Problem to solve: The answer is all of the data, repeated exactly.

Data records

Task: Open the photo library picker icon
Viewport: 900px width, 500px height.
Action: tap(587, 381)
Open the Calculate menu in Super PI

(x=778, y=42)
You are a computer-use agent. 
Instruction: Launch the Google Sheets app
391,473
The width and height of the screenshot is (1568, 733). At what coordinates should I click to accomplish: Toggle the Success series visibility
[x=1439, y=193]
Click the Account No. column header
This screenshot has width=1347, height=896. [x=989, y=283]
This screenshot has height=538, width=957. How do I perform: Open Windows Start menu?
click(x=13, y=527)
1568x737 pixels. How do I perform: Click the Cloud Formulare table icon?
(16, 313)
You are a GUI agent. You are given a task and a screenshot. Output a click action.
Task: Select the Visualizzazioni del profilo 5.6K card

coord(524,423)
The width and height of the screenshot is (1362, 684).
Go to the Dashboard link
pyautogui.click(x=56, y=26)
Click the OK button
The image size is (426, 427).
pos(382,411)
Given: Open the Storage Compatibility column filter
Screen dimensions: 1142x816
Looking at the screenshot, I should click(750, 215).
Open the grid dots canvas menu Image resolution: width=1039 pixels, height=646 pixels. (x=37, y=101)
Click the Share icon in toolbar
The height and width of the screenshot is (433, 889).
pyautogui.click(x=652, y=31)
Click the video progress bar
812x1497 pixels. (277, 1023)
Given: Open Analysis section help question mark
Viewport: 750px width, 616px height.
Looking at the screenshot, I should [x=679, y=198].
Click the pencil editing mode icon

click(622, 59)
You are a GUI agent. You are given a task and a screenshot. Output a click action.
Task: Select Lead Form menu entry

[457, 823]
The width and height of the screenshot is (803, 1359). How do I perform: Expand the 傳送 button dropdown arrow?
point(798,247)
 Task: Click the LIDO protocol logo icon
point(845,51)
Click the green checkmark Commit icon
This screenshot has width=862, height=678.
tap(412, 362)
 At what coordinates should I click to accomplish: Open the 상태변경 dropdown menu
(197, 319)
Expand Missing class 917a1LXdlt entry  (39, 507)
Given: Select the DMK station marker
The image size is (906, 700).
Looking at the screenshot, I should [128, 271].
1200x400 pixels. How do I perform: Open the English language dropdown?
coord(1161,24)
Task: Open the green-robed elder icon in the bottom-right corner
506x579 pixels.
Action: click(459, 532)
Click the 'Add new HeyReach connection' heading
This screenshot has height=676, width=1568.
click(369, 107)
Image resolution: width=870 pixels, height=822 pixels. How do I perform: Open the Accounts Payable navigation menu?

Written solution:
Task: Open the photo library picker icon
Viewport: 900px width, 500px height.
Action: tap(587, 381)
Open the Calculate menu in Super PI

(x=778, y=42)
You are a computer-use agent. 
Instruction: Launch the Google Sheets app
391,473
The width and height of the screenshot is (1568, 733). At what coordinates should I click to accomplish: Toggle the Success series visibility
[x=1439, y=193]
Click the Account No. column header
This screenshot has width=1347, height=896. [x=989, y=283]
This screenshot has height=538, width=957. How do I perform: Open Windows Start menu?
click(x=13, y=527)
1568x737 pixels. How do I perform: Click the Cloud Formulare table icon?
(16, 313)
You are a GUI agent. You are given a task and a screenshot. Output a click action.
Task: Select the Visualizzazioni del profilo 5.6K card

coord(524,423)
The width and height of the screenshot is (1362, 684).
Go to the Dashboard link
pyautogui.click(x=56, y=26)
Click the OK button
The image size is (426, 427).
pos(382,411)
Given: Open the Storage Compatibility column filter
Screen dimensions: 1142x816
Looking at the screenshot, I should click(750, 215).
Open the grid dots canvas menu Image resolution: width=1039 pixels, height=646 pixels. (x=37, y=101)
Click the Share icon in toolbar
The height and width of the screenshot is (433, 889).
pyautogui.click(x=652, y=31)
Click the video progress bar
812x1497 pixels. (277, 1023)
Given: Open Analysis section help question mark
Viewport: 750px width, 616px height.
Looking at the screenshot, I should [x=679, y=198].
Click the pencil editing mode icon

click(622, 59)
You are a GUI agent. You are given a task and a screenshot. Output a click action.
Task: Select Lead Form menu entry

[457, 823]
The width and height of the screenshot is (803, 1359). How do I perform: Expand the 傳送 button dropdown arrow?
point(798,247)
 Task: Click the LIDO protocol logo icon
point(845,51)
Click the green checkmark Commit icon
This screenshot has width=862, height=678.
tap(412, 362)
 At what coordinates should I click to accomplish: Open the 상태변경 dropdown menu
(197, 319)
Expand Missing class 917a1LXdlt entry  (39, 507)
Given: Select the DMK station marker
The image size is (906, 700).
Looking at the screenshot, I should [128, 271].
1200x400 pixels. How do I perform: Open the English language dropdown?
coord(1161,24)
Task: Open the green-robed elder icon in the bottom-right corner
506x579 pixels.
Action: click(459, 532)
Click the 'Add new HeyReach connection' heading
This screenshot has height=676, width=1568.
click(369, 107)
Image resolution: width=870 pixels, height=822 pixels. How do I perform: Open the Accounts Payable navigation menu?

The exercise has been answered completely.